== TASK DESCRIPTION ==
Leaving pictures aside, set down each line exactly, from the first line of the data to the line with "Task: Open the Data Source dropdown arrow", both included.

Collected data entries:
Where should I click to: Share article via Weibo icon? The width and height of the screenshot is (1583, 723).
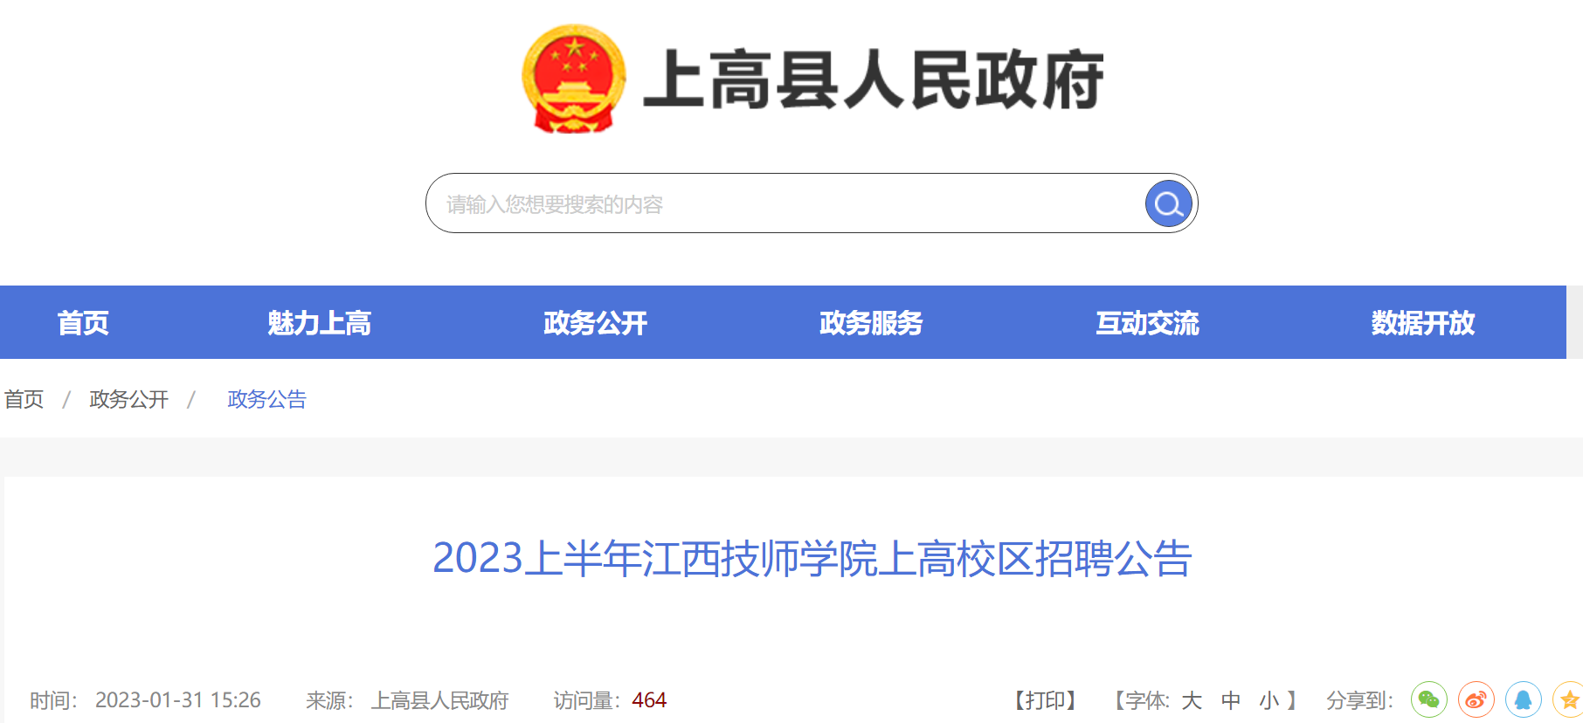(1476, 699)
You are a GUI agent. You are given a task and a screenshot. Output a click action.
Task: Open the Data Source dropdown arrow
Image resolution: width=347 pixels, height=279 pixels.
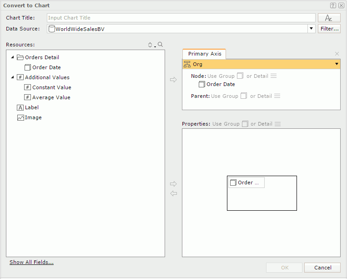pos(311,29)
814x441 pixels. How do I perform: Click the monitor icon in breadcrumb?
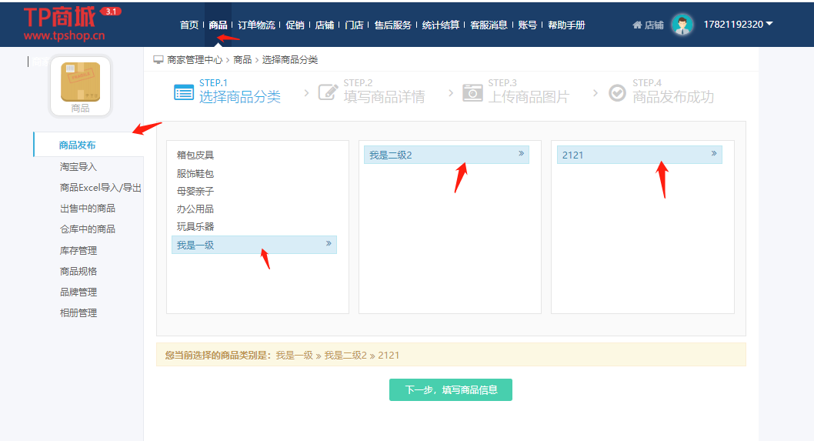coord(158,59)
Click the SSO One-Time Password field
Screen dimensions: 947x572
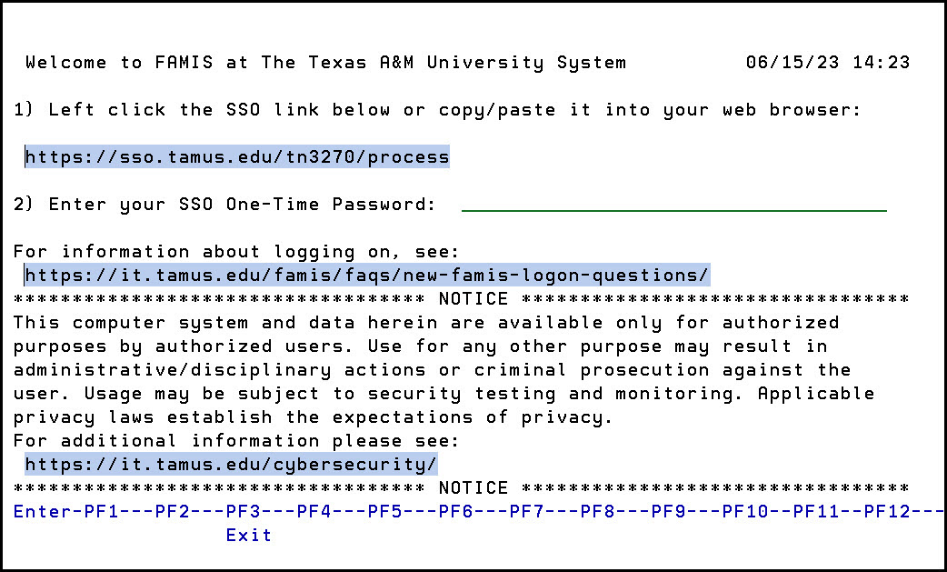(x=673, y=204)
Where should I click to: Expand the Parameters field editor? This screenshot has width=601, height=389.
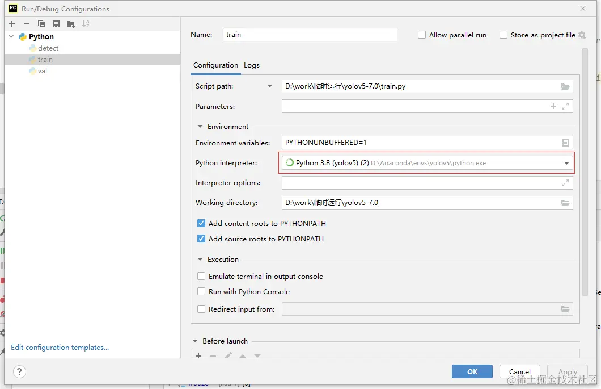(x=565, y=106)
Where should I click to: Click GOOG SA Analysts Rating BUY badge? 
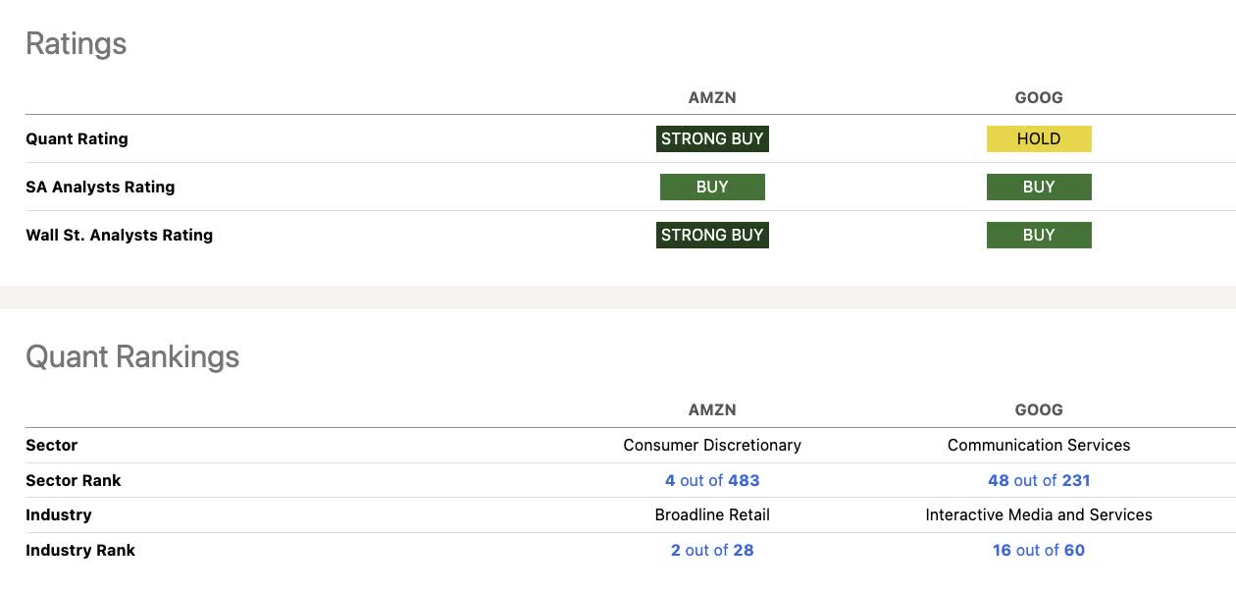pyautogui.click(x=1039, y=187)
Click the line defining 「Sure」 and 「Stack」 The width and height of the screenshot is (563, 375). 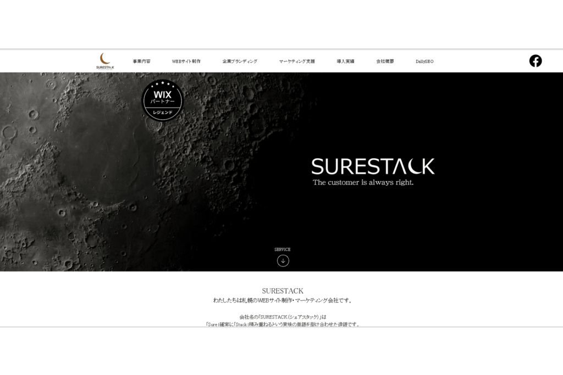(x=283, y=324)
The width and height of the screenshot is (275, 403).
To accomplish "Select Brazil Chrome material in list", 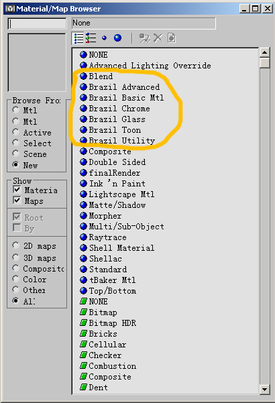I will click(119, 109).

== ANSWER TO THIS PROBLEM ==
Where should I click to: Share article via Weibo icon? The width and height of the screenshot is (1583, 723).
(1476, 699)
You are a GUI agent. You are given a task and a screenshot. Output a click action.
Task: Open the Data Source dropdown arrow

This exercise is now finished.